South Sudan has declined to renew Oranto Petroleum's production-sharing agreement for oil block B3. The announcement came Thursday following an audit covering the six years of the contract.
The petroleum ministry said the assessment found the company had failed to meet its contractual obligations, citing in particular the absence of planned seismic surveys and non-compliance with drilling commitments.
The government said the decision was "in the best interest of the country." It added that the block is now open to new applicants, with an explicit call for qualified international and regional companies to submit bids.
Awarded to Oranto in 2017 as part of a strategy to boost domestic production, block B3 is among the largest oil blocks in South Sudan. Authorities had presented it as a key project capable of attracting significant investment and contributing to economic recovery.
Early assessments suggested substantial hydrocarbon potential, supporting plans for rapid development.

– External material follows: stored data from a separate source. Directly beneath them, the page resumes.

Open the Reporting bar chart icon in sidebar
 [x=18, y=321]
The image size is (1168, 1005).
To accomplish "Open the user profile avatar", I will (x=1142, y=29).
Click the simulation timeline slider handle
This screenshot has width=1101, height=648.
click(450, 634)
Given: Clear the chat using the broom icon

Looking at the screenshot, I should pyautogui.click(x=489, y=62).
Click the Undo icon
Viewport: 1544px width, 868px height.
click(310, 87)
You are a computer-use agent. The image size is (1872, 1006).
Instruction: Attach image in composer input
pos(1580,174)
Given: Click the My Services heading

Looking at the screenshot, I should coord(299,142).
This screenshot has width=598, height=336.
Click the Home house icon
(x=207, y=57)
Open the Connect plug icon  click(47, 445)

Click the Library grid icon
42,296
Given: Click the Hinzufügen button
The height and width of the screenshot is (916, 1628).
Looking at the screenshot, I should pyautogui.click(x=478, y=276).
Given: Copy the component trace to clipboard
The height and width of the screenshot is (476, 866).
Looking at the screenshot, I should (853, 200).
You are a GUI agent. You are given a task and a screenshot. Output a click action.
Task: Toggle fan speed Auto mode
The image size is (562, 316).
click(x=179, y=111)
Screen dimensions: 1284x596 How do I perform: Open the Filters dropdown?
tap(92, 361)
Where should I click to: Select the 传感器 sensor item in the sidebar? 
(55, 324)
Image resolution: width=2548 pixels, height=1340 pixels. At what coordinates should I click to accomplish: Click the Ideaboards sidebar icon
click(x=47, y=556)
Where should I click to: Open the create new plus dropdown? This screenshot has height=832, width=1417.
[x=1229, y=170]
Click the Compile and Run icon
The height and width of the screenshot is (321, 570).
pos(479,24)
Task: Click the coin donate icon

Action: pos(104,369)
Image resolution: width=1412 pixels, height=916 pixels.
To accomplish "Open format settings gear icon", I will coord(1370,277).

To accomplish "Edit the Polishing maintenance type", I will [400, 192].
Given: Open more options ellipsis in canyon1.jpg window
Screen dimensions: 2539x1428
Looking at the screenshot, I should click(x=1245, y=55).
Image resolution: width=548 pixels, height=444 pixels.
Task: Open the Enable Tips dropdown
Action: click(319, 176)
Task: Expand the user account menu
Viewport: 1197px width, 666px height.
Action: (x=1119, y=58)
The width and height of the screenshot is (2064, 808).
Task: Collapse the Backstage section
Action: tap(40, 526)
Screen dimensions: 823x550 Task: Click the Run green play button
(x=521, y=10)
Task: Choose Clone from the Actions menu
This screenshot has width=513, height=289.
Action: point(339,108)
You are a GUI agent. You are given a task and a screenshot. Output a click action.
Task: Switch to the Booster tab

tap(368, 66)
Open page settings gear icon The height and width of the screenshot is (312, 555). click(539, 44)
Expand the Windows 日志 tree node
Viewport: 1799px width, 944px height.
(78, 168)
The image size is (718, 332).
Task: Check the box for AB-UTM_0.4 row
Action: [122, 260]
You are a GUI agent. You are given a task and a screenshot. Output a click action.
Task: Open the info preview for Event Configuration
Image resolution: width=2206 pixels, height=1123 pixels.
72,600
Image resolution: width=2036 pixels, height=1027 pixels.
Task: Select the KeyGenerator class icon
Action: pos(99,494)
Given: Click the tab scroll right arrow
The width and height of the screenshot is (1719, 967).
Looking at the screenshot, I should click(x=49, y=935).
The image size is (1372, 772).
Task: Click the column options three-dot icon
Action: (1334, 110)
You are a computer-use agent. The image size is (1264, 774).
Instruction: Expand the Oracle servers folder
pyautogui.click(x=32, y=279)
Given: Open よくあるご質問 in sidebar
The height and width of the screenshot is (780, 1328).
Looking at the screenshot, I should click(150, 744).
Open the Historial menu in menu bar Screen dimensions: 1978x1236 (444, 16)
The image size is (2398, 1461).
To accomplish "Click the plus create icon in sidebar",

Despite those prospects, the expected work was not carried out within the required timeframes, a factor that was key in the decision not to renew the contract.
For South Sudan, where oil revenues are an essential source of public income, the priority is to maximize the value of available resources. Against that backdrop, authorities are seeking to ensure that license holders have both the technical and financial capacity to carry out their exploration and development programs. The non-renewal of block B3 reflects a resolve to strengthen contractual discipline in a sector that is critical to national finances.
Tougher Requirements From Producer Nations
The decision comes at an already difficult time for Oranto Petroleum. In September 2025, Senegal revoked the exploration license for the Cayar Shallow offshore block held by its subsidiary Atlas-Oranto. Senegalese authorities cited similar shortcomings at the time, including the absence of financial guarantees and limited activity levels, despite several extensions granted since the permit was first awarded in 2008. The block had not been subject to any drilling, which led to the decision to withdraw the license.
Repeated cases like this across two different jurisdictions point to structural difficulties that some independent oil companies can face, particularly when it comes to financing and executing exploration programs in complex environments. It also illustrates a gradual tightening of host country requirements, with governments now favoring operators capable of delivering concrete results within contractual deadlines.
In the near term, opening block B3 to new investors could generate renewed interest in an area that remains largely underexplored. The launch of new projects will nonetheless depend on several factors, including the attractiveness of the contractual framework South Sudan puts forward, the stability of the operating environment, and the ability of applicants to raise the necessary financing.
For Oranto Petroleum, the immediate challenge is to maintain its credibility on the continent. The recent precedents could weigh on its standing in future licensing rounds.